Straßenbahn nach Dreieich und Langen: Erfolgversprechendes Projekt

Kartendarstellung des Streckenverlaufes zwischen Frankfurt und Langen

Grafik: Straßenbahn Frankfurt – Neu-Isenburg – Dreieich – Langen (mit Varianten)
© Habermehl & Follmann

Die Verlängerung der Frankfurter Straßenbahn nach Neu-Isenburg, Dreieich und Langen ist ein erfolgversprechendes Projekt und die Trasse realisierbar. Zu diesem Ergebnis kommen die Gutachter, die eine Potenzialstudie im Auftrag der beteiligten Städte durchgeführt haben.

Als nächste Schritte empfehlen sie eine vertiefende Machbarkeitsstudie sowie eine fundierte Nutzen-Kosten-Untersuchung, von deren Ergebnis die Bereitstellung von Fördermitteln durch Bund und Land abhängt. Es bestehen nach Einschätzung der Gutachter gute Chancen, die Förderfähigkeit zu erreichen.

Nachfrage ist vorhanden 

Von der untersuchten Straßenbahnverbindung profitieren gut 130.000 Einwohner und etwa 90.000 Arbeitsplätze in den drei Kommunen. Die tägliche Fahrgast-Nachfrage auf der bestehenden Strecke, die bislang an der Frankfurter Stadtgrenze zu Neu-Isenburg endet, würde durch die Verlängerung auf das Dreifache gegenüber heute ansteigen. Bis Neu-Isenburg Hugenottenallee müsste das geplante Angebot der verlängerten Straßenbahnlinie 17 im Berufsverkehr sogar verstärkt werden, um diese Nachfrage zu befriedigen.

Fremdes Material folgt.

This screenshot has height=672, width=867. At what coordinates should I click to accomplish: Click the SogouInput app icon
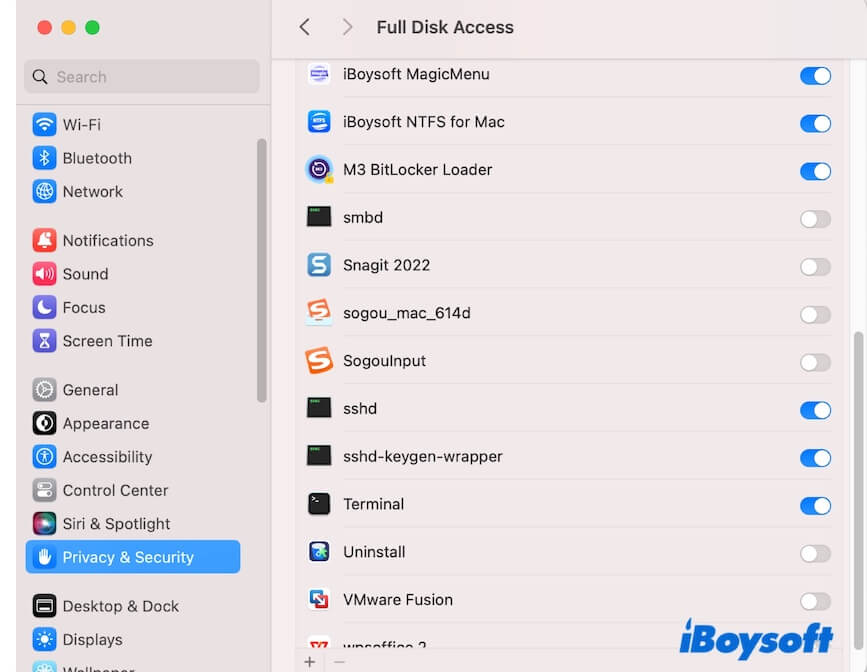point(319,361)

Die Gutachter rechnen mit rund 5.000 Neukunden täglich. Weit über 50.000 Pkw-Kilometer könnten so am Tag eingespart werden. Weitere gut 4.000 Fahrgäste werden von der an den westlichen Ortsteilen verkehrenden S-Bahn zur Straßenbahn wechseln, was zu einer Entlastung der stark nachgefragten S-Bahn-Verbindung Richtung Darmstadt beiträgt.

Streckenvarianten prüfen

In die Studie einbezogen waren drei Streckenvarianten mit Endpunkten am Bahnhof Dreieich-Sprendlingen, in Dreieich-Weibelfeld und in Langen am Wilhelm-Leuschner-Platz. Eine Entscheidung ist hier noch nicht getroffen. Bauliche Herausforderungen müssen durch die vertiefende Machbarkeitsstudie gelöst werden, für die eine Bearbeitungszeit von etwa zwei Jahren gerechnet wird.

Sie betreffen insbesondere die Innenstadtlagen, die großen Kreuzungen und die Querung der Dreieichbahn. Die Gutachter gehen davon aus, dass sich die Straßenbahn stadtgestalterisch und verkehrlich in die zentralen Bereiche der drei Städte integrieren lässt und die Lebens- und Aufenthaltsqualität gesteigert wird. So wäre etwa ein oberleitungsfreier Betriebs in den städtebaulich sensiblen innerörtlichen Lagen denkbar, wie es sie heute schon in Nizza oder Bordeaux gebe.

Empfehlung für nächste Schritte

Die Bürgermeister der drei Städte, Martin Burlon (Dreieich), Herbert Hunkel (Neu-Isenburg), Prof. Dr. Jan Werner (Langen) und der Frankfurter Verkehrsdezernent Klaus Oesterling empfehlen ihren jeweiligen städtischen Gremien, den Weg in Richtung Machbarkeitsstudie und Nutzen-Kosten-Untersuchung zu gehen – die Gelegenheit, den umweltfreundlichen öffentlichen Nahverkehr im Westkreis Offenbach so attraktiv auszubauen, sollte sich, so die einheitliche Meinung, keine der beteiligten Kommunen entgehen lassen.